Microgrids are localized grids that better ensure reliability to corporate campuses. Capable of either working when the central network goes down or as a full-time distributor of electrons, they most often are used in combination with renewables or natural gas generated at the place of consumption. If battery storage becomes widespread, they would be even more effective — tools to allow such enterprises to store electrons and to release later on when they would be needed.
Why are these innovations taking off? In a piece she penned for the IEEE Smart Grid newsletter, Sally Jacquemin of Siemens Digital Grid says that there are three main reasons: First, onsite generation that uses green energy or natural gas have “jump started” the innovation, she says.
Second, the need to be always-on and avoid power outages means that microgrids are a necessity for many operations. Third, they are great energy savers, enabling companies to reduce their lighting and cooling costs — or those associated with managing buildings.

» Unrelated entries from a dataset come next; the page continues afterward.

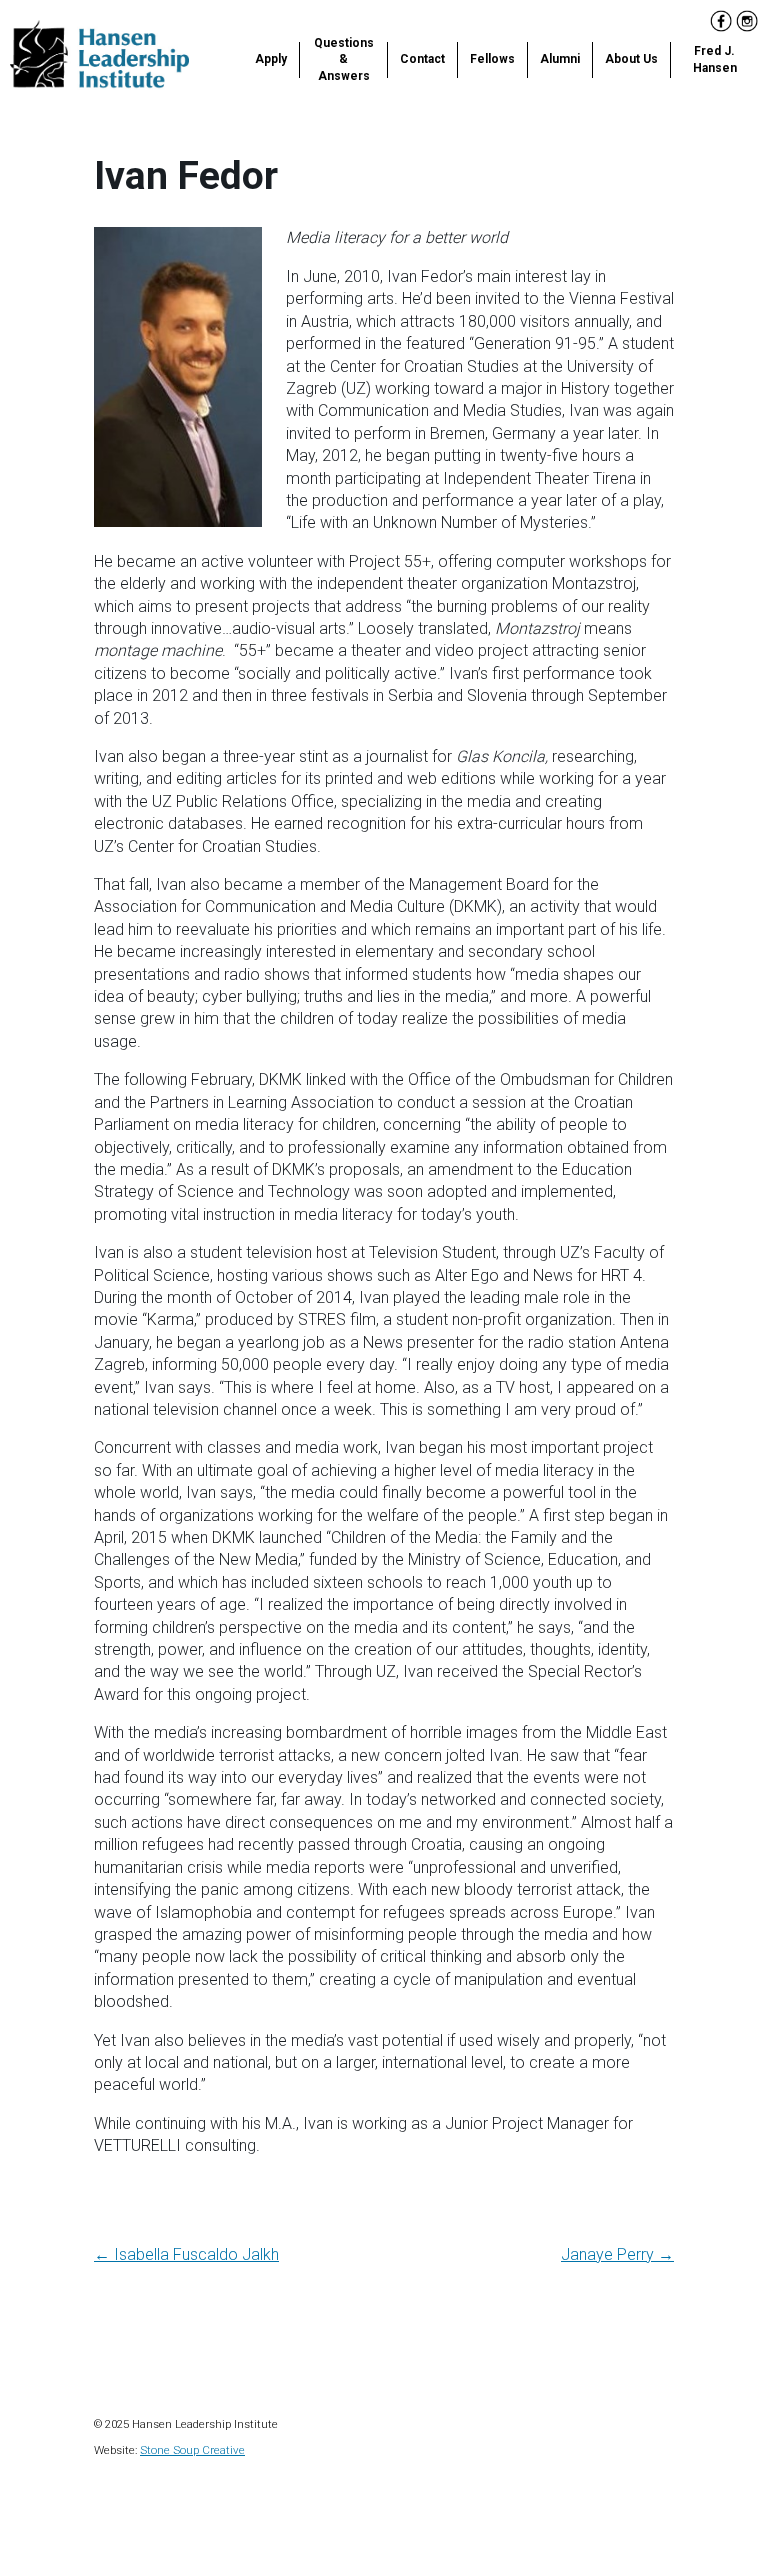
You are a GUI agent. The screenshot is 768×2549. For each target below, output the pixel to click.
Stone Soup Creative (192, 2450)
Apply (271, 59)
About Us (631, 59)
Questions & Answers (344, 60)
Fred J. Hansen (715, 59)
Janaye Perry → (617, 2254)
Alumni (560, 59)
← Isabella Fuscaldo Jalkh (186, 2254)
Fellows (492, 59)
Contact (422, 59)
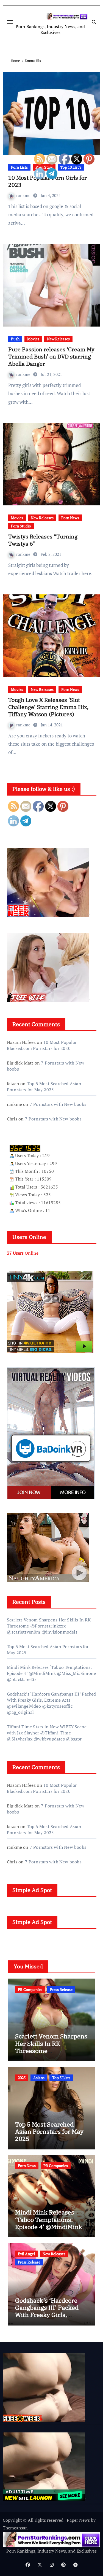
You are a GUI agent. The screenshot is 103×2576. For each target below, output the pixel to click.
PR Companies (30, 1989)
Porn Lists (19, 167)
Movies (17, 517)
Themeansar (15, 2528)
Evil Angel (26, 2253)
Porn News (27, 2165)
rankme (24, 195)
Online (22, 1253)
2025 (22, 2077)
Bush (15, 338)
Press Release (29, 2262)
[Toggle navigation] (10, 22)
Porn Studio (21, 526)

Siemens is partnering with a Native American reservation, Humboldt University and PG&E Corp. to build a community microgrid in Northern California that runs on solar panels, biomass and diesel generators, in combination with battery storage. The microgrid will service a 100-acre territory.
Who is building microgrids? Because it is the hottest thing, it’s everyone from the traditional utilities to the tech-savvy businesses: PG&E Corp. and Sempra on the utility side and SolarCity Corp. on the non-traditional side.
Building the microgrids is one function — one needed to increase revenues at a time when the pie is getting sliced in multiple pieces. But companies are running microgrids because it has market value, on a number of levels. Consumers want to buy from companies that have green brands. But the companies want to implement the enclosed grids because it increases reliability.
“Any project that adds decentralized energy resources such as solar and battery easily realizes an extremely attractive return on investment for this advanced control technology,” writes Siemens’ Jacquemin. It is perhaps as much as $200,000 or $300,000 a year.
Will microgrids endure? It’s early yet but the signals are that it is good for business — both for those building the networks and for those businesses implementing them. To the extent that markets put a premium on green energies and electricity reliability, their use will expand.